Monument to Alexander II
- Interactive map of Monument to Alexander II
- Location: Shakhty, Rostov Oblast, Russia
- Designer: Yuri Levochkin
- Opening date: 2015
- Dedicated to: Alexander II of Russia

= Monument to Alexander II (Shakhty) =

Monument to Alexander II of Russia (Памятник Александру II) — is a monument in Shakhty, Rostov Oblast, Russia.

== History ==
The monument to Emperor Alexander II was opened on April 29, 2015. It was placed in front of the main building of the Institute of Service and Entrepreneurship of Don State Technological Institute (DSTU) in the city of Shakhty. The monument was built on voluntary donations. The right to hold its opening was given to a representative of the house of Romanov, the great-grandson of Emperor Alexander III, Pavel Eduardovich Kulikovsky-Romanov.

== Description ==
The pedestal is made of dark granite, and the statue of Alexander II — of bronze. The height of the monument is 5.7 meters, and the figure of Alexander II is 2.4 meters.

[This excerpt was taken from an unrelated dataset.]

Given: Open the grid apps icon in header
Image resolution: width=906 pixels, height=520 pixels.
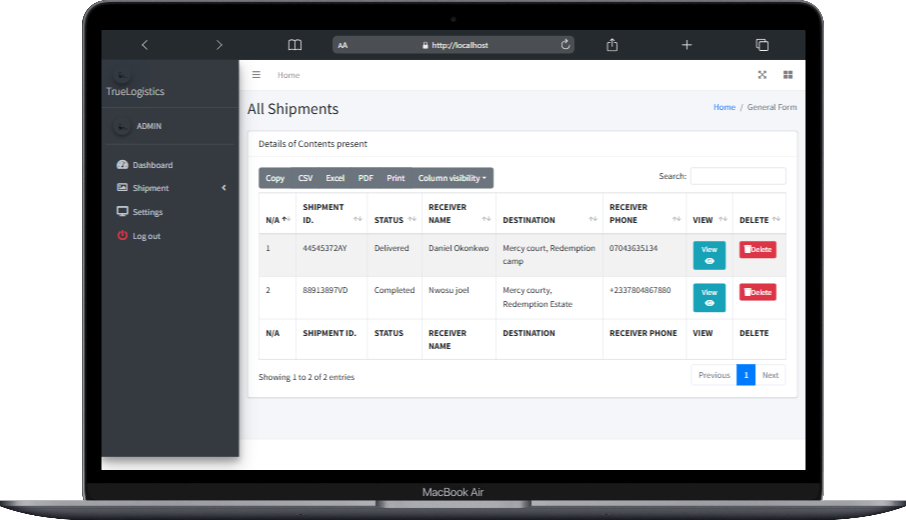Looking at the screenshot, I should [787, 75].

On the front side there is the inscription in gold letters that reads "Alexander II. Tsar the Liberator. " From the back, there is a brief biographical note on the ruler: "Emperor Alexander II abolished serfdom in Russia in 1861 and freed millions of peasants from centuries of slavery, conducted military and judicial reforms, introduced the system of local self-government, city dumas and local administrations, brought to the end the long-lasting Caucasian War, and liberated the Slavic peoples from the Ottoman yoke. He was killed on March 1, 1881, and was a victim of a terrorist.

The monument was erected on the initiative of the Historic council of the city of Shakhty. The sculptor is Yuri Alekseevich Levochkin.